In light of the discussions above, Muslim patients with DSDs and their families need to be counseled on both the societal and the religious implications of gender assignment. The recent fatwa from Malaysia has declared that gender-affirming surgery in specific DSD cases of CAH and AIS is permissible, and the fatwas from other countries also state the permissibility of surgical treatment for such patients.

However, the timing and extent of surgery should be decided upon by the individual, the parents, and the medical experts involved. Gonadectomy, according to the fatwa from Malaysia, is also permissible for the prevention of malignancy. Sexual intercourse in Islam is only allowed within the sanctity of marriage, and a person with DSD is allowed to marry, once the gender has been conclusively determined. Ethical considerations require that the potential spouse be informed of the person’s DSD condition.

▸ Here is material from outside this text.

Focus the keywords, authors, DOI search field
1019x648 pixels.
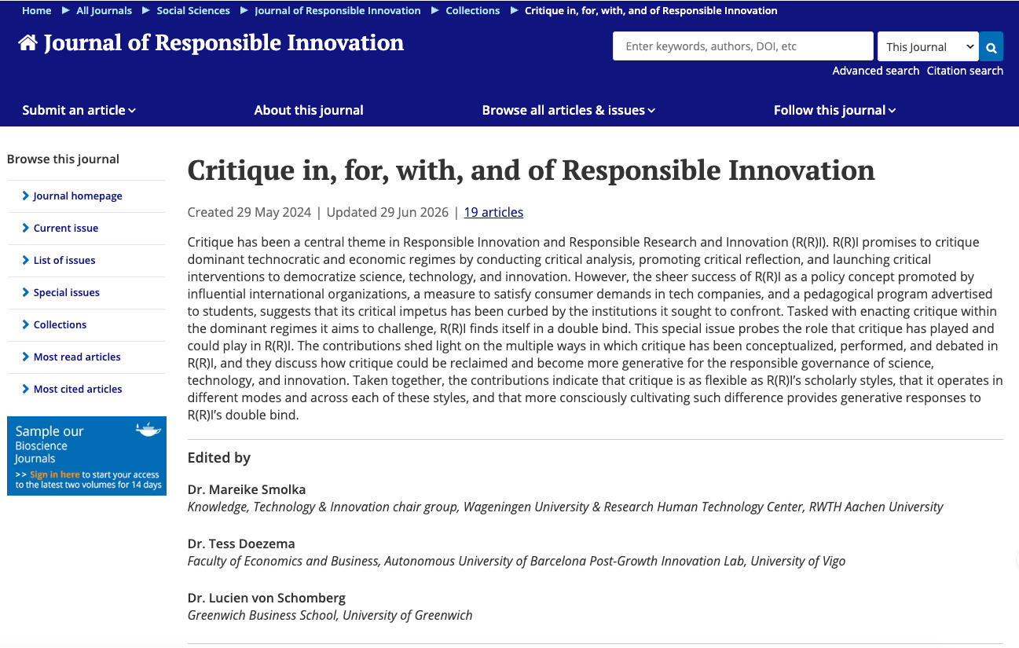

Where fertility issues are concerned, assisted conception is allowed. However, all assisted reproductive manipulations that involve a third party, in the form of egg or sperm donation or surrogacy, are strictly prohibited (Ebrahim, 2008). This is because, in Islam, great importance is given to the nasab or the biological lineage of the child, who has to fulfill obligations toward his or her parents; in Islam, every child has a mother, and the mother is the one who carries him or her in her womb (Ebrahim, 2008). This also has implications for the inheritance laws, where children of a married man or woman have the right to portions of inherited wealth or assets.

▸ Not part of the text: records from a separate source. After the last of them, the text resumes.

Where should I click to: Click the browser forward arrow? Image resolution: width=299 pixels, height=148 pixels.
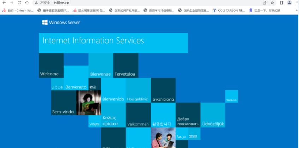pyautogui.click(x=12, y=3)
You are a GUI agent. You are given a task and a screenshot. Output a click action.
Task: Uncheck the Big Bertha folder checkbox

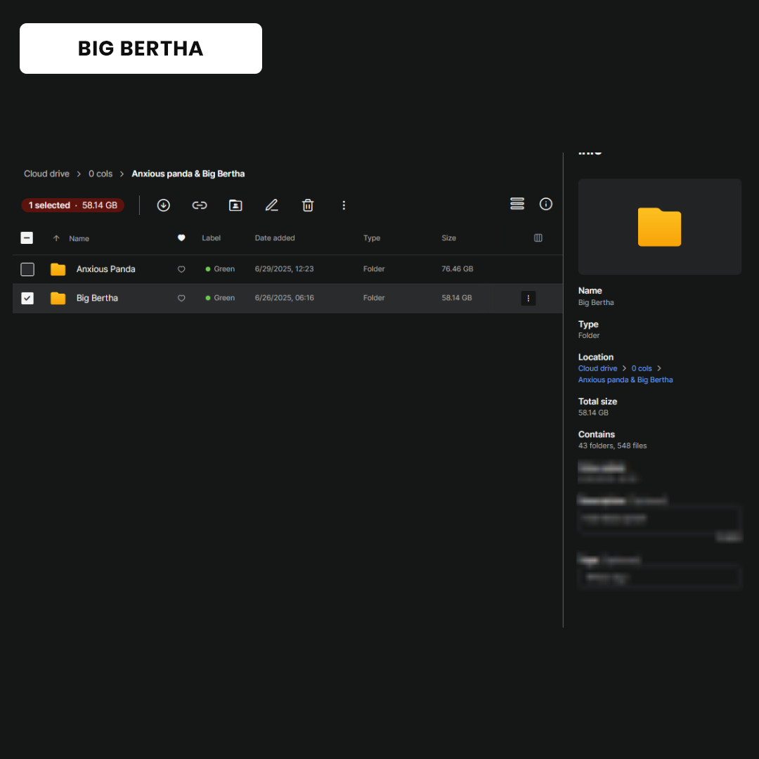27,298
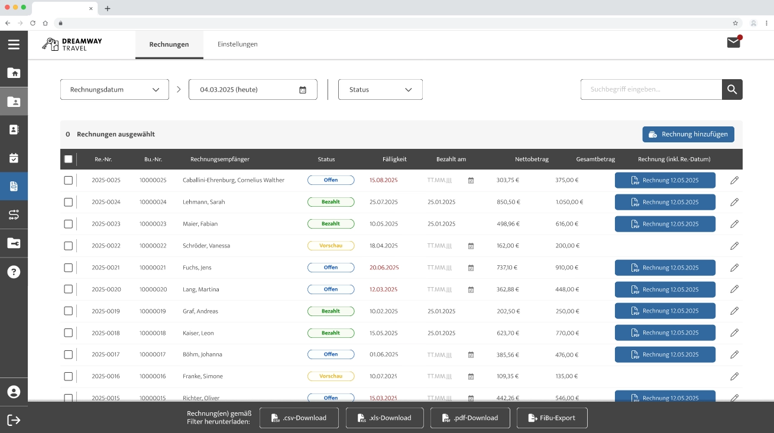774x433 pixels.
Task: Open the payment date calendar for invoice 2025-0022
Action: [x=471, y=246]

In managing Muslim patients with DSDs, it is important not to focus purely on the medical and psychological aspects, but also to recognize the religious aspects in communities where religion plays a large part in the daily lives of the individual and the family (Al Jurayyan, 2011; Dessouky, 2001; Warne & Raza, 2008): “The clinician’s role is not to superimpose her/his cultural values on those of others, but to come to a decision that likely minimizes potential harm to the patient in his/her cultural environment” (Meyer-Bahlburg, 2001). The Muslim DSD patient may be living in a community where the Muslim culture is not dominant in which case the Islamic aspects of gender-related issues may not be recognized or considered unless the patient his/herself or the family or the clinician are aware of these and bring it up for consideration.

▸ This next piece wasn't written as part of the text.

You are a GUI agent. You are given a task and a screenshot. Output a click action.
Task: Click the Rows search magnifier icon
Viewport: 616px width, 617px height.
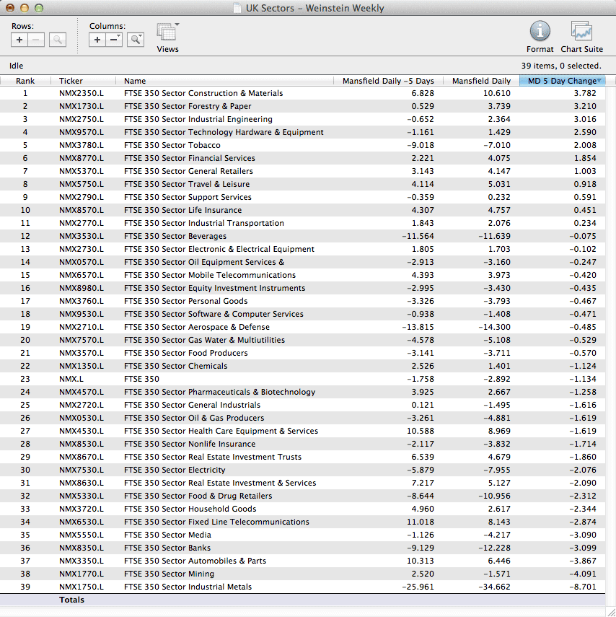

Thus, it makes sense to include a religious authority in the multidisciplinary team that manages these patients, as many decisions made in the course of the clinical management of families of individuals with a DSD affect the religious aspects of life and, therefore, the outcome of the individual patient, their families, and the community. It goes without saying that both the religious authorities and medical experts need to cooperate with and educate each other about the various aspects of care of the patient with a DSD. The confidentiality of information exchanged with regard to the patients and their families must be stressed, keeping in mind that the aim is the achievement of optimal outcome for the patient and families with DSD.

In conclusion, to ensure holistic care of Muslim individuals with DSD and their families, the physicians and other care providers involved in their management need to be aware of the religious aspects of gender-related issues in Islamic jurisprudence and involve religious authorities in the counseling of these patients and their families.